Activity: Up to and including the line with "VSP (71, 2459)", please set down the entries below exactly, starting from the first line.

Data section:

☆ ☆ ☆ ☆ ☆

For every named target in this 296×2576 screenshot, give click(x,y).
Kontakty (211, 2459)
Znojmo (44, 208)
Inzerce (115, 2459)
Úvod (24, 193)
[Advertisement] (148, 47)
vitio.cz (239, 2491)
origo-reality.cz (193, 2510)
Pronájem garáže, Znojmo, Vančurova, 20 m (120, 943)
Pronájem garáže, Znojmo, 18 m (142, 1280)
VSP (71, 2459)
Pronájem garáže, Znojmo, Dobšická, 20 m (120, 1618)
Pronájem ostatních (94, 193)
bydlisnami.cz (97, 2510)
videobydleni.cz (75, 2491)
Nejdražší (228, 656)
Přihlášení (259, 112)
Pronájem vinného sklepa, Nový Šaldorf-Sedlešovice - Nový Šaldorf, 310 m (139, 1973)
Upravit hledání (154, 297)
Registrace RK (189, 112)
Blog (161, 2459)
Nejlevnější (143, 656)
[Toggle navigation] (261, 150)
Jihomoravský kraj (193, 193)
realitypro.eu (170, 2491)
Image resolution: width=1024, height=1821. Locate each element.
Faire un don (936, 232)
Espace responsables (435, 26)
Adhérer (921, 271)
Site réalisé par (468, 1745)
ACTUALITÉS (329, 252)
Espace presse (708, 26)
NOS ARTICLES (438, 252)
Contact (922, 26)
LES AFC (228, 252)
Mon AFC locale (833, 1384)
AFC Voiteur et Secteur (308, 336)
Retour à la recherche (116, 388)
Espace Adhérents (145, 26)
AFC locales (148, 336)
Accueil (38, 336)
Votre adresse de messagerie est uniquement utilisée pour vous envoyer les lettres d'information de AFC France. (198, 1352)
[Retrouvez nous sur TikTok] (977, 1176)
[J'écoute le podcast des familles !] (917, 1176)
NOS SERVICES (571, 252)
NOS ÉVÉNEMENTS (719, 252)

☆ ☆ ☆ ☆ ☆

Response to the task:
For every named target in this 296×2576 screenshot, give click(x,y).
Kontakty (211, 2459)
Znojmo (44, 208)
Inzerce (115, 2459)
Úvod (24, 193)
[Advertisement] (148, 47)
vitio.cz (239, 2491)
origo-reality.cz (193, 2510)
Pronájem garáže, Znojmo, Vančurova, 20 m (120, 943)
Pronájem garáže, Znojmo, 18 m (142, 1280)
VSP (71, 2459)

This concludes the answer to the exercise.